Need a better explanation on this \b

class String
def titleize
self.gsub(/\b\w/) {|letter| letter.upcase}
end
end

puts “Hello i’m bob”.titleize

Question_1: i’m bit confuse how does the \b thing work? i read the book
on peter cooper it says that it separate non-words from words.Can give a
clearer understanding of this \b and also \w might be good as well.


class String
def titleize1
self.gsub(/(\A|\s)\w/) {|letter| letter.upcase}
end
end

puts “Hello i’m Bob”.titleize1

Question_2: i don’t understand the \A thing as well. and within the
(\A|\s)\w too.

I admit I’m not amazing at regular expressions, but with a bit of help
from rubular.com I think I’ve got a handle on this one. If you haven’t
seen it before, rubular is really helpful for figuring out regular
expressions.
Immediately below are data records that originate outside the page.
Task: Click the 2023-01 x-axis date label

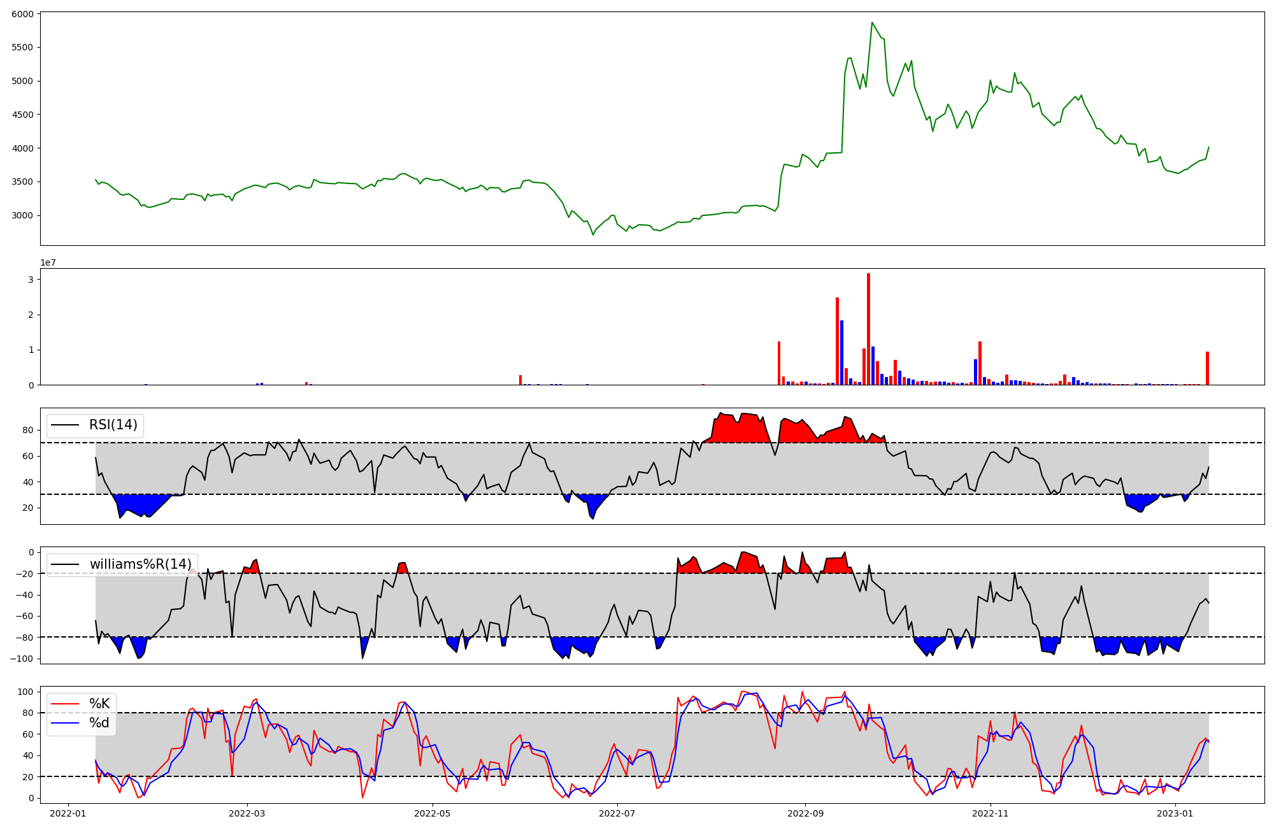Action: 1175,813
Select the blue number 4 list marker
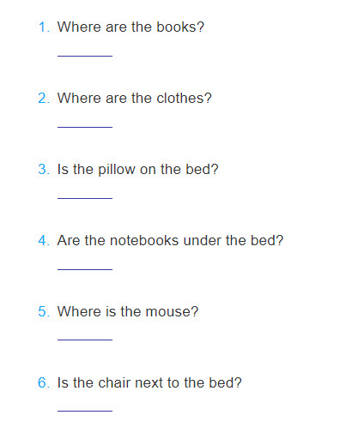352x427 pixels. pos(44,240)
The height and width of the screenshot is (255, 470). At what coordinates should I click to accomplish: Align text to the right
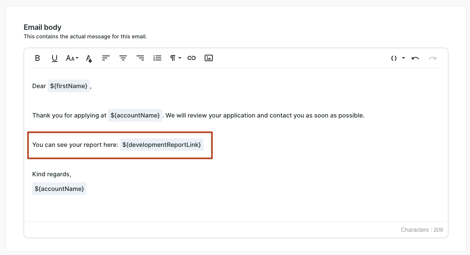(x=140, y=58)
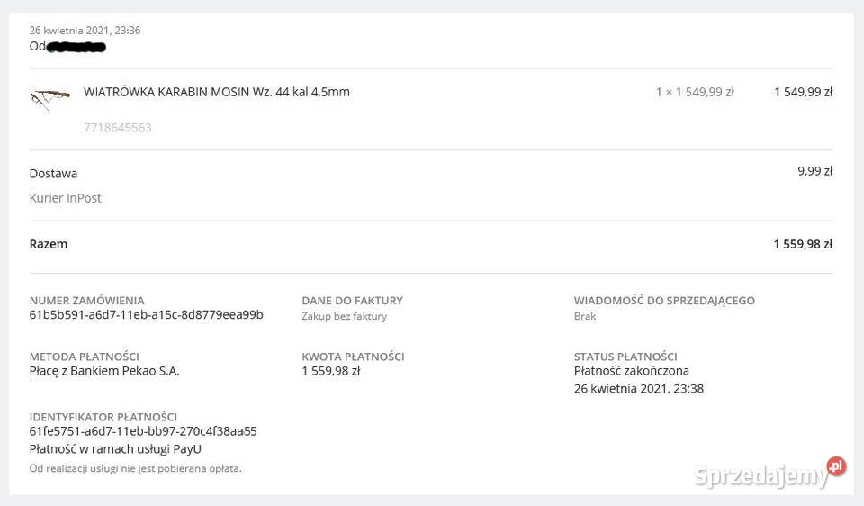Image resolution: width=864 pixels, height=506 pixels.
Task: Click the Dostawa delivery label
Action: [54, 173]
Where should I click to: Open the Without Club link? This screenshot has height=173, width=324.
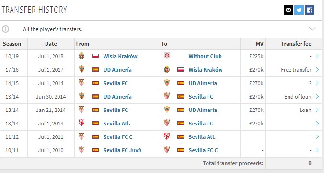tap(205, 56)
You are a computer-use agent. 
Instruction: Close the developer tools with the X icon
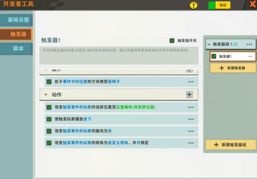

It has a key of what the different matchers are, and you
can plug in regular expressions and example strings and it will tell you
what matches.

I’m looking at the descriptions at rubular.com and here’s what I see:

\b Any word boundary
\w Any word character (letter, number, underscore)
\A Start of string
\s Any whitespace character

So your first one is going to match the first word character (letter,
number, underscore) after a “word boundary”. I’d guess a word boundary
is white space, but I’m not 100% sure.

Here’s a rubular example showing that regular expression:

As for the second one, it looks like it’s “start of string or
whitespace, followed by a word character”. Here it is in rubular:

I hope that helps!

<3 Pat

Ronald F. wrote in post #1185011:

Say that your string is

'+., -ABC012_:/,'

It contains one word (ABC012_) and two word boundaries (the one between
‘-’ and ‘A’, and the one between ‘_’ and ‘:’.

This boundaries (i.e. substrings of length zero) are matched by a \b

Each of the word characters (‘A’, …, ‘_’) are matched by a \w

Ok i have used your string ‘+., -ABC012_:/,’ at rubular.com.
The results are as follow:
ABC012_

why did they include the _(underscore) to it? ok i kind of get it when
for the basic \b like if the string contains “Hello my name is bob”
then it will break them into like e.g |Hello| |my| |name| |is| |bob|.

Say that your string is

'+., -ABC012_:/,'

It contains one word (ABC012_) and two word boundaries (the one between
‘-’ and ‘A’, and the one between ‘_’ and ‘:’.

This boundaries (i.e. substrings of length zero) are matched by a \b

Each of the word characters (‘A’, …, ‘_’) are matched by a \w

Suresh Ilankovan wrote in post #1185012:

Ronald F. wrote in post #1185011:
why did they include the _(underscore) to it?

Because it is a word character.

Ronald F. wrote in post #1185016:

Suresh Ilankovan wrote in post #1185012:

Ronald F. wrote in post #1185011:
why did they include the _(underscore) to it?

Because it is a word character.

Ok thanks alot i have last question.

if i did this \b\w and upcase it, to a string called “hello hello”

why is the \w only upcase the first letter of each word?
is it because of gsub? i know \w+ take each word.

What to you mean by “upcase it”? What did you upcase? Please provide a
complete example.

\w+ matches one or more word characters.

Suresh Ilankovan wrote in post #1185024:

Ronald F. wrote in post #1185023:
why question is why did it only upcase the first letter of each word?
since \w is also more than one characters right?

No. As I said in my previous answers:

“Each of the word characters (‘A’, …, ‘_’) are matched by a \w”
(Maybe I should have said more clearly “…matched by ONE \w), and "
… \w+ matches one or more word characters.”

Of course, if you match against \w+, there is - in your example - no
point in using \b.

Please study the documentation about the elements in the Ruby regular
expressions.

Ronald F. wrote in post #1185023:

What to you mean by “upcase it”? What did you upcase? Please provide a
complete example.

\w+ matches one or more word characters.

Say for example i have this method


class String
def titleize
self.gsub(/\b\w/) {|letter| letter.upcase}
end
end

puts “Hello i’m bob”.titleize

so the answer would be “Hello I’M Bob”
why question is why did it only upcase the first letter of each word?
since \w is also more than one characters right?